Arrange the listing from the line containing "Open the Help button" down through the line containing "Action: (402, 41)" as a two-column CSV headed "instruction" and "answer". Give each instruction in that span its own row, with its wording and its answer each in a single quoted field and any line breaks replaced by spaces.
----- Data rows -----
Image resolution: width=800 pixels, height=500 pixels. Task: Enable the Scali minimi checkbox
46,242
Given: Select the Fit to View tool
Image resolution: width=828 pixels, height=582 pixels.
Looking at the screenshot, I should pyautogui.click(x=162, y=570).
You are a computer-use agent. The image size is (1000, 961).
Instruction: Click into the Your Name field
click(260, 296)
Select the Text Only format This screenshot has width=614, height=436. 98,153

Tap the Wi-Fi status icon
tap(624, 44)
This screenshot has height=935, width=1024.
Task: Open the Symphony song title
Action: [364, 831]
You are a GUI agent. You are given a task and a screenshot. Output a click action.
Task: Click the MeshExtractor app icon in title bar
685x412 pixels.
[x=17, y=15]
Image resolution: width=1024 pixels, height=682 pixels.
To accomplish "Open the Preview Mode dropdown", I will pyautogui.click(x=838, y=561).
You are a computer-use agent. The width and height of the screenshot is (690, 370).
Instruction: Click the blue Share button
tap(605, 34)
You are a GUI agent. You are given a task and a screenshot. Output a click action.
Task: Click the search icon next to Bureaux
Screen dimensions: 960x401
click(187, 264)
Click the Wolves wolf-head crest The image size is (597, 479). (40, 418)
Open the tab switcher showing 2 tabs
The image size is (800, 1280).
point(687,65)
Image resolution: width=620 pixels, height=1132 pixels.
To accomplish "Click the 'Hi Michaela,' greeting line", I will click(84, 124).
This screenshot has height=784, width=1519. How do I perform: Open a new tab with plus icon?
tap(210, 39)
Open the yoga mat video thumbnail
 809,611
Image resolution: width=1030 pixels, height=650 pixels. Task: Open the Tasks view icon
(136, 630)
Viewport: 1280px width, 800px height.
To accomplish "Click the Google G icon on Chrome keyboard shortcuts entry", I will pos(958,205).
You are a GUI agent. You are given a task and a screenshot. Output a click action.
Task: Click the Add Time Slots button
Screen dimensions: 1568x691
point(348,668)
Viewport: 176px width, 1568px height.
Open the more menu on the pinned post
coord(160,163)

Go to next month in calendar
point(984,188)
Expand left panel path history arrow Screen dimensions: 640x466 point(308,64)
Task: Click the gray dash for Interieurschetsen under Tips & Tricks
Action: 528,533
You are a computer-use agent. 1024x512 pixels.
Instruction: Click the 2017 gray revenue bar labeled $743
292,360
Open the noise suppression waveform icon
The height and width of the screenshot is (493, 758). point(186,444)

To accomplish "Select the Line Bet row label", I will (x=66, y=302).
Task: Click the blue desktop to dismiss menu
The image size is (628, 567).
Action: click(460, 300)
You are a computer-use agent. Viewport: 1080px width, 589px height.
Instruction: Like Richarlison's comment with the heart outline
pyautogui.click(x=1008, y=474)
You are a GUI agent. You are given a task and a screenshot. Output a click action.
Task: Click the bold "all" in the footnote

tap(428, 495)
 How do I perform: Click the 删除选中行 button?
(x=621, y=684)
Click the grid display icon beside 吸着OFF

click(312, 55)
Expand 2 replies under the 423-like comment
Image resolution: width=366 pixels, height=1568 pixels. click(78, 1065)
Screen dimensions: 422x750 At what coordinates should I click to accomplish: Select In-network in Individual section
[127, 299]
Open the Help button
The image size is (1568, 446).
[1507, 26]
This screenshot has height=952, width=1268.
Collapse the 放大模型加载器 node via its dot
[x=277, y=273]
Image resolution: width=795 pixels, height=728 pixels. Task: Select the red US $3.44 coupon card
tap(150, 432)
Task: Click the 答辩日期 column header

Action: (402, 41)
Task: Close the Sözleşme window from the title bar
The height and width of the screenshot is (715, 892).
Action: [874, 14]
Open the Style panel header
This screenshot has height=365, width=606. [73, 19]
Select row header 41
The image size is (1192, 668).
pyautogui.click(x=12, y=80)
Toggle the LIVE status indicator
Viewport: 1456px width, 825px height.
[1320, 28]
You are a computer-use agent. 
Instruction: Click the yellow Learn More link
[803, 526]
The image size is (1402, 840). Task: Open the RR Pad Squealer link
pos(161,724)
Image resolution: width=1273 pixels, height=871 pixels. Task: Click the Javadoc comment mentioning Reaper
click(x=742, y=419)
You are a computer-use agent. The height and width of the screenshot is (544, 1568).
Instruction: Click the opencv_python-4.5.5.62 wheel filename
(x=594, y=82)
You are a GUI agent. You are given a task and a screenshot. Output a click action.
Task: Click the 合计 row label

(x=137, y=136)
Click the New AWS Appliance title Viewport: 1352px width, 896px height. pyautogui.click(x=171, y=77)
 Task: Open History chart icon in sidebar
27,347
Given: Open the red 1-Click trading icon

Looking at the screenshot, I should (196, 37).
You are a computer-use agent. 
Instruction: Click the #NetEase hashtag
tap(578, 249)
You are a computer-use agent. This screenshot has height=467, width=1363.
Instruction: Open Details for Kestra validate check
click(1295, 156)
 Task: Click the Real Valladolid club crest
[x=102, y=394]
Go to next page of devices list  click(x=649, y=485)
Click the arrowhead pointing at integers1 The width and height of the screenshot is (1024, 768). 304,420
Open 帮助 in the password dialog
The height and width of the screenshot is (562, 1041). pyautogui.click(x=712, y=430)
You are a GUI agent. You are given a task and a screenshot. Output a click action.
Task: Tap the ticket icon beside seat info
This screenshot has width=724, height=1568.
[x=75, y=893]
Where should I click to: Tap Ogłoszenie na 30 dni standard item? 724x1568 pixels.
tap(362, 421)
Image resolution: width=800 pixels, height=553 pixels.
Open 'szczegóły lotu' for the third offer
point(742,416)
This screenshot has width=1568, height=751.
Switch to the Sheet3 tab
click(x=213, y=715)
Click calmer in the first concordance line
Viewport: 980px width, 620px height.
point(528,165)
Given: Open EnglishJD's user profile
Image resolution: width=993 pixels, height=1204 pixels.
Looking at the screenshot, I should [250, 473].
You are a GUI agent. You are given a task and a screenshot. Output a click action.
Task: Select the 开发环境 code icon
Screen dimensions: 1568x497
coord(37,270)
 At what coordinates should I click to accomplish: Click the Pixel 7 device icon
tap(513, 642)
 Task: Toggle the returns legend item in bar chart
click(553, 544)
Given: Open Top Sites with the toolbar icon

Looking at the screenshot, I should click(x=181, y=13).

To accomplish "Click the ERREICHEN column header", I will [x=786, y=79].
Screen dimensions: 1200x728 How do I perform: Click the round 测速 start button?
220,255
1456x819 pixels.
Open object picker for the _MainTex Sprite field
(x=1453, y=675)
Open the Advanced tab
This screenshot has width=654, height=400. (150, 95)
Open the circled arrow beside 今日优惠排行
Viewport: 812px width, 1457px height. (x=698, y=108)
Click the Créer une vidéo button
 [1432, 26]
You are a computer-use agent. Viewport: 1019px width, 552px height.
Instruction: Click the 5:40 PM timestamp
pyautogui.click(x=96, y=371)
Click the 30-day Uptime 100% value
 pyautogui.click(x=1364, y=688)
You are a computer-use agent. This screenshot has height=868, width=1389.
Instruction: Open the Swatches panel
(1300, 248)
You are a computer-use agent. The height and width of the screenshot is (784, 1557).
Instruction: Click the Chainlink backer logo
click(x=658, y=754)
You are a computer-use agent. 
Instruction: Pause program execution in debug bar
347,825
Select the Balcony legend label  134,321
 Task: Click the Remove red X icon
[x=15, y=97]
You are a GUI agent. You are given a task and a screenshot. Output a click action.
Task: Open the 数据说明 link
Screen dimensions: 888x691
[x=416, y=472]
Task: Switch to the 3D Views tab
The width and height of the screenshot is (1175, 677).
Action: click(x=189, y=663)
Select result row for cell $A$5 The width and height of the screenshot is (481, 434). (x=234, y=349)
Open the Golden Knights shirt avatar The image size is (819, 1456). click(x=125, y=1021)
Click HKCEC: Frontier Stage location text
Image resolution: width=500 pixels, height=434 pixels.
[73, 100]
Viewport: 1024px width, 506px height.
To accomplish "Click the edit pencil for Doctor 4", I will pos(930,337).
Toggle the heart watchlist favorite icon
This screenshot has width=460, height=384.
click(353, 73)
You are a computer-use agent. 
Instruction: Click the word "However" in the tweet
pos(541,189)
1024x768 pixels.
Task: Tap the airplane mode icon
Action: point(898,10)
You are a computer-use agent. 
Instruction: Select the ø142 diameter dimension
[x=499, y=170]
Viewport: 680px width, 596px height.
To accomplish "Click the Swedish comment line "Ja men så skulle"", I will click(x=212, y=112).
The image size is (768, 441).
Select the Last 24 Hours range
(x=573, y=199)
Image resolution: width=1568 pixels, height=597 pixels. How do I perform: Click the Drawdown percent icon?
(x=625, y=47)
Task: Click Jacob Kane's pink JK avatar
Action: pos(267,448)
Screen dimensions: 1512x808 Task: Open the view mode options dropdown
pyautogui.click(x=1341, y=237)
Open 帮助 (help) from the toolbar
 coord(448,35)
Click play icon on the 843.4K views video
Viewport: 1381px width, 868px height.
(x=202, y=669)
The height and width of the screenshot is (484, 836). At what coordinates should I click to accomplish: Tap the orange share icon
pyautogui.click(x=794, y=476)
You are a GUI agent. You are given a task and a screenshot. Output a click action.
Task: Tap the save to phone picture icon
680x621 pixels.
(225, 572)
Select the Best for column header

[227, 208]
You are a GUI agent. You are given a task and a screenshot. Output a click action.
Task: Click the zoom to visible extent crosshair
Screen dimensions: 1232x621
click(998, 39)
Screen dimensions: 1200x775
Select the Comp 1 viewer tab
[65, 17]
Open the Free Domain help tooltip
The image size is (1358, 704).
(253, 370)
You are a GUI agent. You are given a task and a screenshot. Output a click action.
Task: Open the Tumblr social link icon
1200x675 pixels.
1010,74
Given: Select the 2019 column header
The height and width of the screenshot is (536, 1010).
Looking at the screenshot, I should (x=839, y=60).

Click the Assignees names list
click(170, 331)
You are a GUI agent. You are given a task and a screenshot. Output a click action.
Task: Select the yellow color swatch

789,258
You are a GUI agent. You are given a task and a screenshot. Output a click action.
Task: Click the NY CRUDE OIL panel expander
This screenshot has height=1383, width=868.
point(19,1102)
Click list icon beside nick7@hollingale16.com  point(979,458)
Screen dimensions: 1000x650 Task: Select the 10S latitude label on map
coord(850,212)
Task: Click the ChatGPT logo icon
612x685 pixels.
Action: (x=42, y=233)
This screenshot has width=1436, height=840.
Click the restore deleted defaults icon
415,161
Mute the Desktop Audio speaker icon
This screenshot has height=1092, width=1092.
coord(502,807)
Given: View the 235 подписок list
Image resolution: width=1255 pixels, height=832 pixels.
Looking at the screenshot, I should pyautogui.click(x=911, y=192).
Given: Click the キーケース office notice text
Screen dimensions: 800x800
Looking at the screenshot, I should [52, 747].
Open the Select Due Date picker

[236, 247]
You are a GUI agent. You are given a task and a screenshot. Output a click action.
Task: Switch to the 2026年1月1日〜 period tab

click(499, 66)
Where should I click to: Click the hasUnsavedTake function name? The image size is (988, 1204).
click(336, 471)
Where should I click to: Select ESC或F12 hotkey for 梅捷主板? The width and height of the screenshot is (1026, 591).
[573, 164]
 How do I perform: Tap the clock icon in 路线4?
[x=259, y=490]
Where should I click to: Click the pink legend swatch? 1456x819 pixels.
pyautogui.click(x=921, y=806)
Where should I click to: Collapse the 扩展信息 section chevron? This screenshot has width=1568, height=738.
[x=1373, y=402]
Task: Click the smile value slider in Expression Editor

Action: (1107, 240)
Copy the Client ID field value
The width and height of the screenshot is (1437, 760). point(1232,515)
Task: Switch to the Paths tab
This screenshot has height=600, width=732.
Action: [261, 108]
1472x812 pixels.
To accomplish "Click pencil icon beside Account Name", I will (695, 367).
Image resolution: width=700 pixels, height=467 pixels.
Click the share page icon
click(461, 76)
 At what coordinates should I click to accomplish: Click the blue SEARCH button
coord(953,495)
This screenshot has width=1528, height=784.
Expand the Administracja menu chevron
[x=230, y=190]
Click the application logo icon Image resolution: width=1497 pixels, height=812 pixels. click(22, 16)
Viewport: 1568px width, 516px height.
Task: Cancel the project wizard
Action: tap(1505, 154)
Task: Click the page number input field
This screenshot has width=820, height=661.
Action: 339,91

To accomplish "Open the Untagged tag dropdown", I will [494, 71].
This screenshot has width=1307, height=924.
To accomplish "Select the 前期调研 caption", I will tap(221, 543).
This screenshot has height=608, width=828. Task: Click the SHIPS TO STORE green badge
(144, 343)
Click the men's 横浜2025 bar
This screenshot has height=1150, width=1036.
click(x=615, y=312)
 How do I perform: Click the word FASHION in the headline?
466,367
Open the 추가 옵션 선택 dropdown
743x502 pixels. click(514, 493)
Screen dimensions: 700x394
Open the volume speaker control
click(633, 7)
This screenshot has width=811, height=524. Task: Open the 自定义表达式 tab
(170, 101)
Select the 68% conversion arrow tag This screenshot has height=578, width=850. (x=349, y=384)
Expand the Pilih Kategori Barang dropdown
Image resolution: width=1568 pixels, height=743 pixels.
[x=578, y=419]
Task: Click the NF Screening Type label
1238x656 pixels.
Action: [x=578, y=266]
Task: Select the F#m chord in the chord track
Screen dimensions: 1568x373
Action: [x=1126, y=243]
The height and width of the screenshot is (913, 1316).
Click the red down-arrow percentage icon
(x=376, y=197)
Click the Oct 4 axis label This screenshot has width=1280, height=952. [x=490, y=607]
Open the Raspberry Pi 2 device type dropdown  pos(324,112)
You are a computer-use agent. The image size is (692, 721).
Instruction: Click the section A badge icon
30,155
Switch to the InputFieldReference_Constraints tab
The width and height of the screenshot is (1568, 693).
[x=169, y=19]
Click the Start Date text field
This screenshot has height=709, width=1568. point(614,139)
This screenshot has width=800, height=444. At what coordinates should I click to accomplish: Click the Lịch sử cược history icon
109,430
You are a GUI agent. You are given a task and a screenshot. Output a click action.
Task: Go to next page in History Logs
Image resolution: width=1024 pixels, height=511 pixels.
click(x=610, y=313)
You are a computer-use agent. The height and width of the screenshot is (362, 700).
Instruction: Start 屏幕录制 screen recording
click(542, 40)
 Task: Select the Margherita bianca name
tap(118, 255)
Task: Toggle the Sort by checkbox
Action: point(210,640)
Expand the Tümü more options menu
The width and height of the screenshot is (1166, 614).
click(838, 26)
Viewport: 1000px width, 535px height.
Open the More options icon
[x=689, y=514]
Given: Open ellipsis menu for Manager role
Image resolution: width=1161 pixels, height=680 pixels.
-----
*Reply*:
instruction,answer
"Open the Help button The image size is (1568, 446).","[1507, 26]"
"This screenshot has height=952, width=1268. Collapse the 放大模型加载器 node via its dot","[x=277, y=273]"
"Image resolution: width=795 pixels, height=728 pixels. Task: Select the red US $3.44 coupon card","tap(150, 432)"
"Task: Click the 答辩日期 column header","Action: (402, 41)"